**What you should do:** Only the lines from the one containing "This screenshot has height=788, width=1400." to the end of the records should be given again, word for word and in full.

**The input:**
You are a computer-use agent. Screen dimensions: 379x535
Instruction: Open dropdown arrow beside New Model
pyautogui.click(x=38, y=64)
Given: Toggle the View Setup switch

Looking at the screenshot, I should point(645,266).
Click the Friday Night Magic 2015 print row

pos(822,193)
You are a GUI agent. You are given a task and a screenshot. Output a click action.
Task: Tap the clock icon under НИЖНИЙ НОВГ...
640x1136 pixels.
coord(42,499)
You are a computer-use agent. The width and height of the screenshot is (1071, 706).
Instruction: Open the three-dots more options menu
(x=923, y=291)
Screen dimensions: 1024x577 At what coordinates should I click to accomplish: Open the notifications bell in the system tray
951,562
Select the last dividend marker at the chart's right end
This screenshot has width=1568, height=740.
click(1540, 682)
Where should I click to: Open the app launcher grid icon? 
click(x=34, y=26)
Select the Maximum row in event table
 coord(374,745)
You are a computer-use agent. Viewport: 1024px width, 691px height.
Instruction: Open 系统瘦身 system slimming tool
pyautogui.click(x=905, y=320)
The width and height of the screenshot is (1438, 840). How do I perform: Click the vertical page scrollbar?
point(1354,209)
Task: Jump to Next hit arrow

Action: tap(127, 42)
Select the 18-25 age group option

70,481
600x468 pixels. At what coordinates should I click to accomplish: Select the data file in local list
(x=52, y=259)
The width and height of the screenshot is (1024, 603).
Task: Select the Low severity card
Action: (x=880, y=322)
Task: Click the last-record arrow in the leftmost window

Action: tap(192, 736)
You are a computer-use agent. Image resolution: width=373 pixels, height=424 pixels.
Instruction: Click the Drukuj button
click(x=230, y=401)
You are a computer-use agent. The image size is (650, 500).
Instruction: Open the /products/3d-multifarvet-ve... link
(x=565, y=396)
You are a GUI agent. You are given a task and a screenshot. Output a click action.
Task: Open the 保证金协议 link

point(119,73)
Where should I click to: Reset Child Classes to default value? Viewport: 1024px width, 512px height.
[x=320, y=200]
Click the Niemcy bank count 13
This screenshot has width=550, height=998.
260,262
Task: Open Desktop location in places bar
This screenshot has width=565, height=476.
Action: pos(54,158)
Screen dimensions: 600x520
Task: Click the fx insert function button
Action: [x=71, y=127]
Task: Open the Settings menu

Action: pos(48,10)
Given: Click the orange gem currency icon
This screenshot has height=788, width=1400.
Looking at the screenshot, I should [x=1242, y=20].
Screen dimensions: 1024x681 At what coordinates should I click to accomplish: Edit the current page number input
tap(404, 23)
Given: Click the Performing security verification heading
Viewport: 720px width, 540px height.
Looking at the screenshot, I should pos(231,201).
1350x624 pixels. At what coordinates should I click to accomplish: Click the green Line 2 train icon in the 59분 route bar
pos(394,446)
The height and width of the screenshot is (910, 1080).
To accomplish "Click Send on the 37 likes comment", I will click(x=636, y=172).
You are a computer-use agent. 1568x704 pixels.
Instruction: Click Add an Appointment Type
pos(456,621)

**Output:**
This screenshot has height=788, width=1400.
Looking at the screenshot, I should [x=1242, y=20].
Screen dimensions: 1024x681 At what coordinates should I click to accomplish: Edit the current page number input
tap(404, 23)
Given: Click the Performing security verification heading
Viewport: 720px width, 540px height.
Looking at the screenshot, I should pos(231,201).
1350x624 pixels. At what coordinates should I click to accomplish: Click the green Line 2 train icon in the 59분 route bar
pos(394,446)
The height and width of the screenshot is (910, 1080).
To accomplish "Click Send on the 37 likes comment", I will click(x=636, y=172).
You are a computer-use agent. 1568x704 pixels.
Instruction: Click Add an Appointment Type
pos(456,621)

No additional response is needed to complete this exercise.